Buffoniando
Escombros e vira-latas

A coluna Buffoniando possui a missão de trazer textos informativos e/ou reflexivos sobre as questões que envolvem o ser humano. Assim como, também abrimos espaços para parceiros compartilharem conosco seus textos. E hoje, Ingrid Lacerda nos oferece seu olhar e sua reflexão.
“Não tem mais nada para fazer não?”
O menino que até então estava de cabeça baixa, com os ombros encolhidos e os dedos trêmulos, se juntou ao outro que revirava uma caçamba de lixo. Ele revirava o meu lixo. O lixo que saia da minha casa.
E eu passei ao lado deles tentando não demonstrar pena, tentei ser indiferente, tentei não ligar e nem fazer contato visual.

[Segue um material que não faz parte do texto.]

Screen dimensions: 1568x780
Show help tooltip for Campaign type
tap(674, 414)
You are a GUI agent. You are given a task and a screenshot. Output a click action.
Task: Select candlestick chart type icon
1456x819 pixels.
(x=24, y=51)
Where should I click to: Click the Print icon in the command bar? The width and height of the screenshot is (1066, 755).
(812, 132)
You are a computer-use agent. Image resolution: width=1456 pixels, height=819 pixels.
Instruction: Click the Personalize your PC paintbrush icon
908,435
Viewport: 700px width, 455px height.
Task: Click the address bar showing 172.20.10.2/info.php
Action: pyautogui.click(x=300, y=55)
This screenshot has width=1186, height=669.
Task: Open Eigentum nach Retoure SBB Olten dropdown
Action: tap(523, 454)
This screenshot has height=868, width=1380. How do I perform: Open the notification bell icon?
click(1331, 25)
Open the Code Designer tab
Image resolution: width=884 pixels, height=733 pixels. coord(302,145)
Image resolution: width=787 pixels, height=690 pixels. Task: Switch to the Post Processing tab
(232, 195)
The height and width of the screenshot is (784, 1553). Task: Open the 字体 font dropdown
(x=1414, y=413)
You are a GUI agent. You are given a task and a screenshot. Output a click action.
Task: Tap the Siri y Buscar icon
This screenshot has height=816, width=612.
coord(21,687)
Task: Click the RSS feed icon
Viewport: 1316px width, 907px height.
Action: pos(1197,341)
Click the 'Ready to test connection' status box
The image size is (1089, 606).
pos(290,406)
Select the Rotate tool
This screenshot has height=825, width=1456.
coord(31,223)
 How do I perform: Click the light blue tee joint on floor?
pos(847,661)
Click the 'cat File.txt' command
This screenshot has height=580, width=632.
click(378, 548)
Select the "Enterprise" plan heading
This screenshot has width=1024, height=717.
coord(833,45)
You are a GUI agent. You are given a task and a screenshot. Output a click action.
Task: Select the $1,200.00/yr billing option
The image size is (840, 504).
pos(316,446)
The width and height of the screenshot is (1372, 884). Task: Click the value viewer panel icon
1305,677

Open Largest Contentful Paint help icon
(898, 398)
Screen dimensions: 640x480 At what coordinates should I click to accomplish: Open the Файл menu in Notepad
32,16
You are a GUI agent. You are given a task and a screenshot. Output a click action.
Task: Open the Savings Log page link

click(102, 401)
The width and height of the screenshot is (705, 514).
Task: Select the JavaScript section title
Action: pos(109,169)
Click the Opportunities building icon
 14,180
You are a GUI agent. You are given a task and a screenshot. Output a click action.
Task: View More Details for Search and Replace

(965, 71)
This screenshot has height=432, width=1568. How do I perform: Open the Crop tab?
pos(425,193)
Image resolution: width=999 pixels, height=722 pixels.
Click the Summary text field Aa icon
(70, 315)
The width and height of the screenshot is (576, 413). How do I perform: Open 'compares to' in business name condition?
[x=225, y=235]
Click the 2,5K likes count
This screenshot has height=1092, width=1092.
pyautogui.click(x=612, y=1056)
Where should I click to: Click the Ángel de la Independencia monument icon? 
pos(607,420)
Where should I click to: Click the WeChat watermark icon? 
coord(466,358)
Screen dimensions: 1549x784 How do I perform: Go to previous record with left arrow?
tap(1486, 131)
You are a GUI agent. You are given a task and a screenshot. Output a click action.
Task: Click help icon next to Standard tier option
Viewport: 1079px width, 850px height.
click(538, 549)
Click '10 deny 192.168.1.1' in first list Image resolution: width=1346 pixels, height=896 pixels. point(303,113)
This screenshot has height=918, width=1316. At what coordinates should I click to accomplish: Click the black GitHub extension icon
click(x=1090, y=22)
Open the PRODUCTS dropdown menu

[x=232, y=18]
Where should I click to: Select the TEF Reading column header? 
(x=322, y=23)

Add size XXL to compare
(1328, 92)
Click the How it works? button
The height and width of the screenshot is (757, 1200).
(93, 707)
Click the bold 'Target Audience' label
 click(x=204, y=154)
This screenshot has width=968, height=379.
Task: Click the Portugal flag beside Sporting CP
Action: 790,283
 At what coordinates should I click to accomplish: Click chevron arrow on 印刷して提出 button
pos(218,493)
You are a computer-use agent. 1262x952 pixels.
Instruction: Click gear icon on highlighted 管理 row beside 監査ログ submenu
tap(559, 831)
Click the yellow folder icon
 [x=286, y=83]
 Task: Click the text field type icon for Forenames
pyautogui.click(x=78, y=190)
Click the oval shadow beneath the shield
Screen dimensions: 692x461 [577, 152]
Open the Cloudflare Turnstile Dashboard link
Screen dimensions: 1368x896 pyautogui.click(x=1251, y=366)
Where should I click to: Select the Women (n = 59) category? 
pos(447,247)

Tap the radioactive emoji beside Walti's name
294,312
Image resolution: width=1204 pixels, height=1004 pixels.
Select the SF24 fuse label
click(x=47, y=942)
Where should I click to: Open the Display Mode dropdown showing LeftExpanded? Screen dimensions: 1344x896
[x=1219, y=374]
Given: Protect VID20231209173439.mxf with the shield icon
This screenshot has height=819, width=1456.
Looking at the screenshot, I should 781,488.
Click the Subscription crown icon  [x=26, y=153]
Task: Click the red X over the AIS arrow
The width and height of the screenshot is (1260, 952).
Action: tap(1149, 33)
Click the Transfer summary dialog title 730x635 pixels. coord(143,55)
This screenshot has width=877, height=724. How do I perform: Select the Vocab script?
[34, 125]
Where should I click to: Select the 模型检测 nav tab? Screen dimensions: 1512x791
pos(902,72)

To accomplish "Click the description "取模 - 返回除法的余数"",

Não sei se foi para tentar poupa-los de um certo constrangimento que eles eventualmente poderiam estar sentindo, ou se foi para me poupar da vergonha deles estarem caçando a comida que eu joguei fora dois dias atrás.
O Brasil que eu vivo, não é florido, não tem praias maravilhosas, o Cristo Redentor está de braços cruzados e o verde-louro desta flâmula, há muito tempo virou cinza, e tem razão, um filho teu não foge a luta; ele não foge a luta porque ele jamais seria capaz de sequer poder se erguer para a guerra, um filho teu abandonado, esquelético que sequer se mantém de pé.
Quanto vale o privilégio quando ele se mantém alçado por pilastras compostas por ossadas?
Quanto vale a minha indignação e a minha inutilidade se são os ossos que eu jogo fora do jantar que estruturam a belíssima necropolítica brasileira?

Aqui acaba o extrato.